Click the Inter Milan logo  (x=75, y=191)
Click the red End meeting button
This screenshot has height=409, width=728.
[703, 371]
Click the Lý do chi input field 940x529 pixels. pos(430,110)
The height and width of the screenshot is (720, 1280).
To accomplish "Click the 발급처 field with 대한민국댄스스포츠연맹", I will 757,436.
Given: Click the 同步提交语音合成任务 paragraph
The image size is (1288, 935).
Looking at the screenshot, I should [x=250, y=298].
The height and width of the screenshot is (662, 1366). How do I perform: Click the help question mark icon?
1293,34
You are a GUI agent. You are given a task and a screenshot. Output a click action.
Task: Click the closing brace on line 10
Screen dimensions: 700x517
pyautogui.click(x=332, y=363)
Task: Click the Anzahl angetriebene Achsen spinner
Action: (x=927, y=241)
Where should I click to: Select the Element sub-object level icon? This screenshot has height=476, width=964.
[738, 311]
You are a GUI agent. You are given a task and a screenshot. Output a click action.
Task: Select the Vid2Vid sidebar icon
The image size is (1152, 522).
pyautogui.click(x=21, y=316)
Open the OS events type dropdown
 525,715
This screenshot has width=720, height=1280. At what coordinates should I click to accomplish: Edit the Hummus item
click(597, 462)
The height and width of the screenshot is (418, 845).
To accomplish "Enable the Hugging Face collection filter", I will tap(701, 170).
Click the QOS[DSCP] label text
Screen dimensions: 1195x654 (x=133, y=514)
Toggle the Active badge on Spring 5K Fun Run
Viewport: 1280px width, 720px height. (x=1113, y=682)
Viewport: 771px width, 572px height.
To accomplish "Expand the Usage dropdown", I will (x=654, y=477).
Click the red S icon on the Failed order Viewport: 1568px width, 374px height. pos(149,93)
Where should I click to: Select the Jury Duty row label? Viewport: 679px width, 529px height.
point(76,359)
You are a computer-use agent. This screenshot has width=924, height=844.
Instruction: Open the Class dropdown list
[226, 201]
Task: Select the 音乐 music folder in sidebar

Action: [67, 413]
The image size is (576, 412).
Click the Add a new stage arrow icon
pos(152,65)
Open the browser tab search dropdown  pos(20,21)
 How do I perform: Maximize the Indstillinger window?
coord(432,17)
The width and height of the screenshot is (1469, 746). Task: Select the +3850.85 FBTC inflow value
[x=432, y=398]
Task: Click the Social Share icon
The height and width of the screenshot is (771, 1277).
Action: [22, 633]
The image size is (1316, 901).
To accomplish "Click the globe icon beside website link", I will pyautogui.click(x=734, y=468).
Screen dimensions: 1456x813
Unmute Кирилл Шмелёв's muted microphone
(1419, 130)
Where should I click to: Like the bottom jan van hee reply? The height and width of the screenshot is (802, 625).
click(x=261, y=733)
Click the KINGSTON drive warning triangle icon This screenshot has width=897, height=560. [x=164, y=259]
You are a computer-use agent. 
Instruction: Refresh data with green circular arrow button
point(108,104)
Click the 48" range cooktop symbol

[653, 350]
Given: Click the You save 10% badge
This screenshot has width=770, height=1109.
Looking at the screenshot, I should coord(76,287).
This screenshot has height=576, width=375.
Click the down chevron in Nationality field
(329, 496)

* * * * *

What you have to do: How many lines in the records above contain the string "dimensions"? Reply with the number only.

Problem solution: 3